Weronika Mazurkiewicz
-Książkami z dzieciństwa, którym zawdzięczam moje zamiłowanie do czytania, jest cała seria o Harry'm Potterze. Dzięki niej zaczęłam czytać. Do dziś jestem wielką fanka tej serii i nie wyobrażam sobie bez niej życia
Klaudia Tyczyńska
-Najważniejszą książką z mojego dzieciństwa była wielka księga z baśniami, które czytał mi wieczorami tata. A moje życie odmieniła promocja w Carrefurze, z której mama przyniosła mi jedną z dziecięco-młodzieżowych książek Thomasa Breziny. To dzięki niej zaczęłam tak często i z taką przyjemnością czytać
Moje spojrzenie na kulturę
-Na końcu chciałam powiedzieć kilka zdań o książkach, które ja czytałam, gdy byłam małą dziewczynką. Nadal na półce trzymam zbiór baśni Hansa Christiana Andersena, który dostałam w wieku 7-8 lat, więc książka ma już prawie 10 lat. . Moją ulubioną baśnią była "Królowa śniegu".
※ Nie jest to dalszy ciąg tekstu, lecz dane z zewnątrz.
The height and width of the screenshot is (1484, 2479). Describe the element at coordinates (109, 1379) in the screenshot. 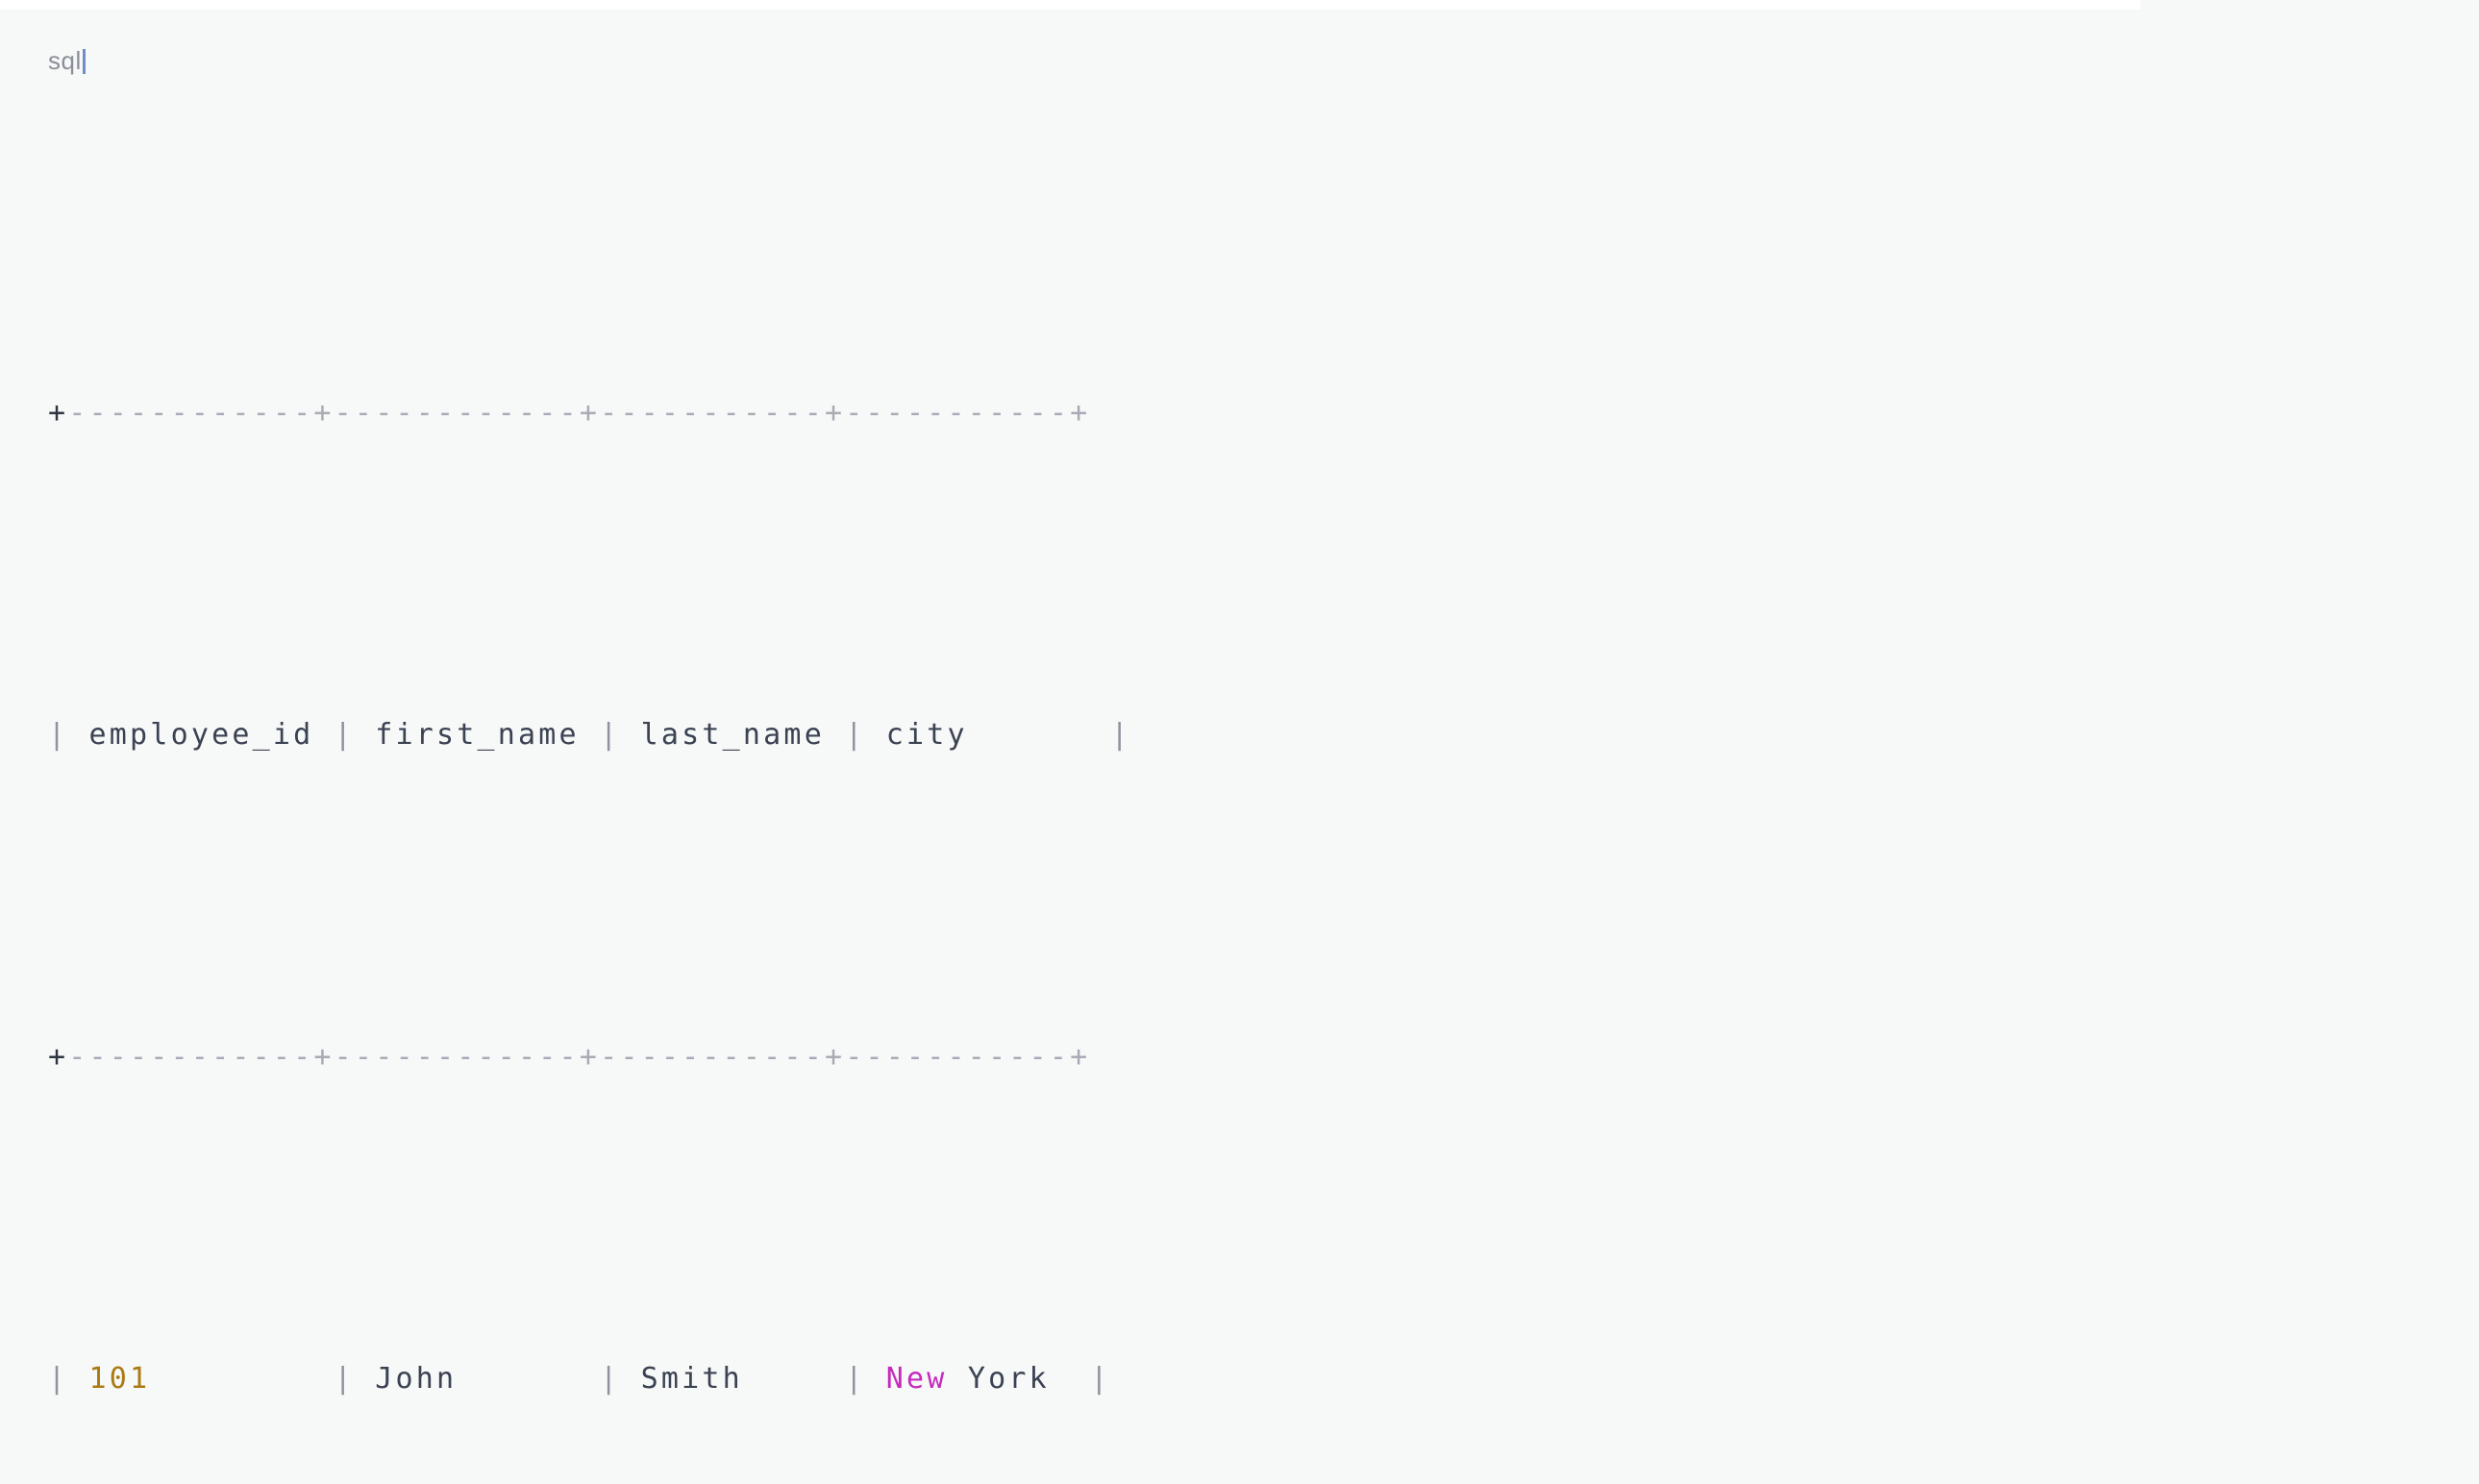

I see `cell-employee-id: 101` at that location.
Kolejną ważną książką z mojego dzieciństwa był "Szatan z siódmej klasy". Po latach zaglądam do tej książki i czytam przepiękny cytat z końca :
" Oczy fiołkowe pełne były blasków.Fiołki są piękniejsze od wszystkich diamentów świata! - pomyślał Adaś. - A czyste serce czerwieńsze od wszystkich rubinów..."Był to bowiem chłopak mądry i bardzo przenikliwy"
Na koniec chciałam podziękować wszystkim blogerom, którzy przyczynili się do powstania tego wpisu. Z okazji dnia dziecka chciałabym życzyć wszystkiego najlepszego, nie tylko dzieciom, ale wszystkim dorosłym, bo każdy ma coś w sobie z dziecka.